§ **TEKS SUMBER**
BERITA DARI ANDA UNTUK MEDIA KLATEN

Home » » Yang Miskin yang Berkorban

Yang Miskin yang Berkorban

Written By gusdurian on Rabu, 11 November 2009 | 09.03

Tinggal 26 hari lagi dunia akan menyaksikan ”drama” yang akan dikenang
oleh umat manusia, setidaknya pada empat dekade mendatang. Drama itu
bertema perubahan iklim dengan setting kota Kopenhagen, Denmark, 7-18
Desember 2009.

Skenario awal sudah dituliskan pada lebih dari 1.500 lembar kertas
yang berisi berbagai butir kesepakatan yang diharapkan bisa disepakati
semua parties (baca: negara) dari Konvensi Kerangka Kerja PBB untuk
Perubahan Iklim (UNFCCC). Lebih dari 90 negara akan berkumpul di
Kopenhagen berharap mendapatkan jawaban tentang apa yang akan
dilakukan secara bersama untuk menghadapi tantangan perubahan iklim.

Persoalannya, negara kaya yang tergabung dalam kelompok Annex 1 malah
mulai bergeser mundur, meminta agar kesepakatan yang dibuat bersifat
tidak mengikat.

Negara-negara Annex 1 termasuk negara dengan ekonomi dalam transisi
dari laporan tentang emisi gas rumah kaca (GRK) yang teranyar tahun ini
—jika dihitung dengan memasukkan penggunaan lahan, perubahan
penggunaan lahan, dan deforestasi—ternyata pengurangan emisi agregat
dibanding tahun 1990 mencapai 5,2 per sen dari 17.459,6 Triliun gram
CO2 ekuivalen menjadi 16.547,1 Tg CO2 ekuivalen (UNFCCC, 2009).

Sementara itu, negara-negara Annex 1 nonnegara dengan transisi
ekonomi, yang pada Protokol Kyoto 1997 dikenai kewajiban untuk
mengurangi emisi karbonnya ternyata total emisi agregat termasuk
penggunaan lahan, perubahan penggunaan lahan, dan deforestasi (LULUCF)
meningkat 11,2 persen pada kurun 1990-2007, sementara jika faktor
LULUCF dimasukkan, emisinya naik 12,8 persen.

§ **ENTRI DATA**
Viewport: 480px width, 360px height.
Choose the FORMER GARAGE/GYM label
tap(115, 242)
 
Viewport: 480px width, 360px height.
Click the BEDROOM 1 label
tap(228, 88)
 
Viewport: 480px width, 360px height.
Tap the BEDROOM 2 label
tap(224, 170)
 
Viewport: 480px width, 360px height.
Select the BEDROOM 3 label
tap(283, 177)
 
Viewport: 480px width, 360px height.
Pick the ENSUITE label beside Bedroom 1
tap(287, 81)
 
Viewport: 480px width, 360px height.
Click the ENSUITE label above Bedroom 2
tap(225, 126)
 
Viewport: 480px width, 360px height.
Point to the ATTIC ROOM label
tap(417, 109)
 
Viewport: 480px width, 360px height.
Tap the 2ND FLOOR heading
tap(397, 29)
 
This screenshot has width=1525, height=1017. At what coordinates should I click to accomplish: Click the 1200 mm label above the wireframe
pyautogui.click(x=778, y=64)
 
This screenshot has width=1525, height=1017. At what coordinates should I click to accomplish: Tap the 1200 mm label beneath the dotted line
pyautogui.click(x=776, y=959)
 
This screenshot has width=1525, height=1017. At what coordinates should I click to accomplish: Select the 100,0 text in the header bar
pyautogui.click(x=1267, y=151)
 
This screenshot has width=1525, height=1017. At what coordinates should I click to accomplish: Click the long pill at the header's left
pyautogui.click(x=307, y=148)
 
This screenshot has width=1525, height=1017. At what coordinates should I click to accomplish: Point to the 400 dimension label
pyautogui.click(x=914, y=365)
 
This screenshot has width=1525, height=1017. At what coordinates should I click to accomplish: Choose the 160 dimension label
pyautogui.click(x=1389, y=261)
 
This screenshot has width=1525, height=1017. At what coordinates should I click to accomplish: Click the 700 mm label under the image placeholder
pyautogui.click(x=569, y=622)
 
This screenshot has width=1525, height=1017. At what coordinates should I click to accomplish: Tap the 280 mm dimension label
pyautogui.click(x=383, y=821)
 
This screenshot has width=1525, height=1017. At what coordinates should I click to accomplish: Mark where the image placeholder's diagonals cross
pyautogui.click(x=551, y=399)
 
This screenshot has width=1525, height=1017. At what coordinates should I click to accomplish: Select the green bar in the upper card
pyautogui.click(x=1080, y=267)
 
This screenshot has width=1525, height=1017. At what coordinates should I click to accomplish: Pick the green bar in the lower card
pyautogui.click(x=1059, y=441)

§ **PETUNJUK TUGAS**
Kutiplah teks sumber dari "Tinggal 26 hari" sampai "Desember 2009." tanpa mengubah satu kata pun. Gunakan hanya teks sumber sebagai acuan.

§ **HASIL JAWABAN**
Tinggal 26 hari lagi dunia akan menyaksikan ”drama” yang akan dikenang
oleh umat manusia, setidaknya pada empat dekade mendatang. Drama itu
bertema perubahan iklim dengan setting kota Kopenhagen, Denmark, 7-18
Desember 2009.